URL: https://cgit.FreeBSD.org/src/commit/?id=cc07d914bc80f0c644584de6eab2efd30e911d8d

commit cc07d914bc80f0c644584de6eab2efd30e911d8d
Author:     Rick Macklem <rmacklem@FreeBSD.org>
AuthorDate: 2024-09-30 22:49:57 +0000
Commit:     Rick Macklem <rmacklem@FreeBSD.org>
CommitDate: 2024-10-12 00:49:55 +0000

    nfsd: Fix close handling when vfs.nfsd.enable_locallocks=1

    nfsrv_freeopen() was being called after the mutex
    lock was released, making it possible for other
    kernel threads to change the lists while nfsrv_freeopen()
    took the nfsstateid out of the lists.

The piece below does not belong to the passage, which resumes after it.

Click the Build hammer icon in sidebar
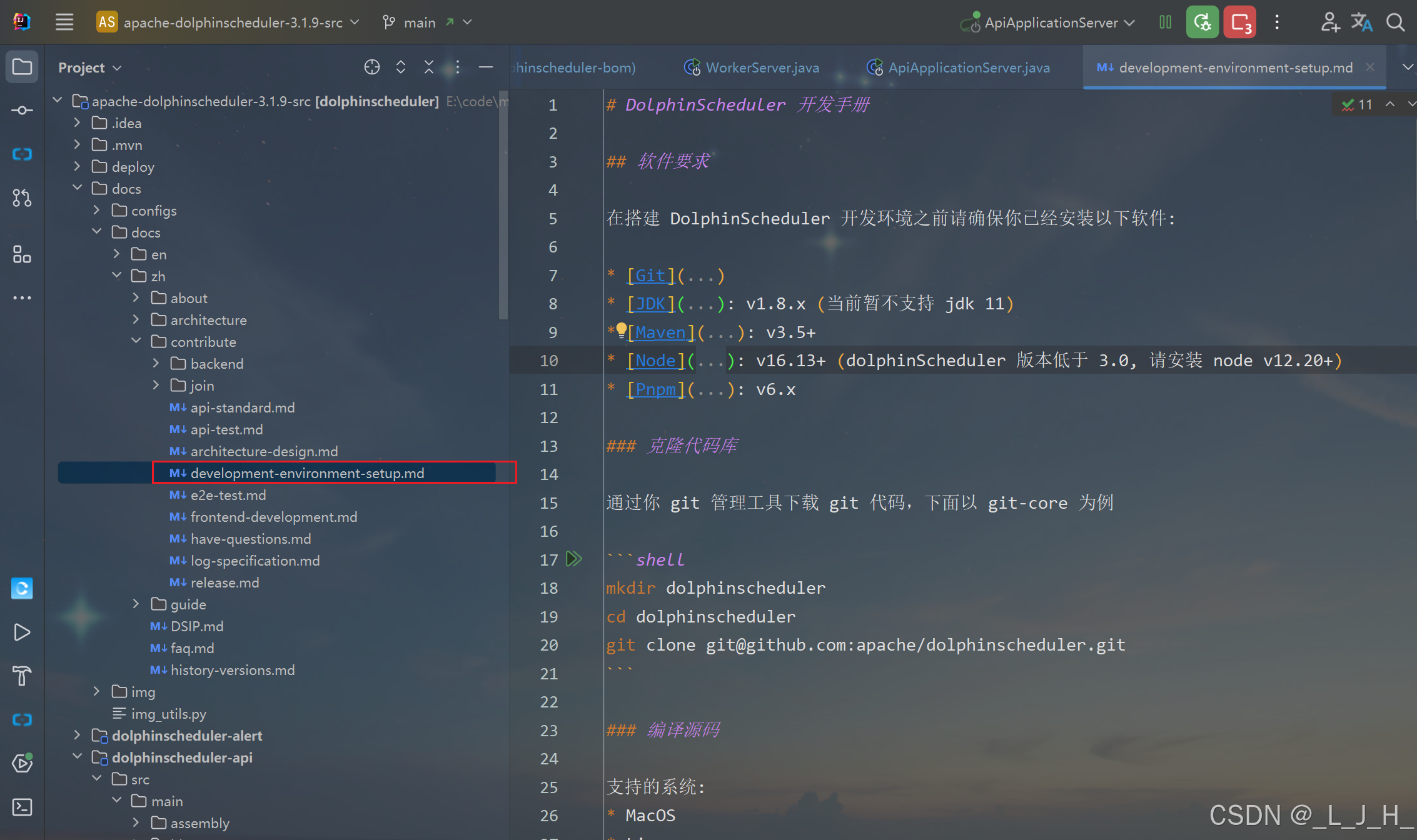 pos(22,676)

    This patch moves the code around
    "if (nfsrv_freeopen(stp, vp, 1 p) == 0) {"
    into nfsrv_freeopen(), so that it can remove the nfsstateid
    structure from all lists before unlocking the mutex.
    This should avoid any race between CLOSE and other nfsd threads
    updating the NFSv4 state.

    The patch does not affect semantics when vfs.nfsd.enable_locallocks=0.

    PR:     280978
    Tested by:      Matthew L. Dailey <matthew.l.dailey@dartmouth.edu>

    (cherry picked from commit eb345e05ac6602eeef0c33fce9025bbc8ec44d0f)

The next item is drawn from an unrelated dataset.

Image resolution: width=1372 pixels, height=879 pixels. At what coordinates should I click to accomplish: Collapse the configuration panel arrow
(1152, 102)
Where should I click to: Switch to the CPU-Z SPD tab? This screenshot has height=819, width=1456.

 sys/fs/nfsserver/nfs_nfsdstate.c | 62 +++++++++++++++++++---------------------
 1 file changed, 30 insertions(+), 32 deletions(-)
Comment 11 Rick Macklem freebsd_committer freebsd_triage 2024-10-12 00:57:56 UTC
The patch has now been MFC'd.
I will leave this PR Open until the
reporter reports back w.r.t. success
of the patch.
Comment 12 Matthew L. Dailey 2024-10-14 15:14:14 UTC
Our test system with this patch has now been running non-stop without any panics or errors for almost 24 days. This is well outside of any failure window we've seen in our prior testing, so I'm cautiously optimistic that this patch has fixed this issue.

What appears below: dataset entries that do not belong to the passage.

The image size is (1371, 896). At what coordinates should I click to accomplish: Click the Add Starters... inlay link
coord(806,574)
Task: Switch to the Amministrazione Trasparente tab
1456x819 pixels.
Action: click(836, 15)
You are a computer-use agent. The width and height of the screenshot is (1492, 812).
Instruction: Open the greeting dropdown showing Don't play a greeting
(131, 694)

At this point, I think this can be closed. I'll reach out again if we see anything related to this in further testing.

Huge thanks to Rick for fixing this!
Comment 13 Rick Macklem freebsd_committer freebsd_triage 2024-10-14 19:24:40 UTC
The reporter has had good test results when using
the patch (which is now MFC'd to stable/13 and stable/14).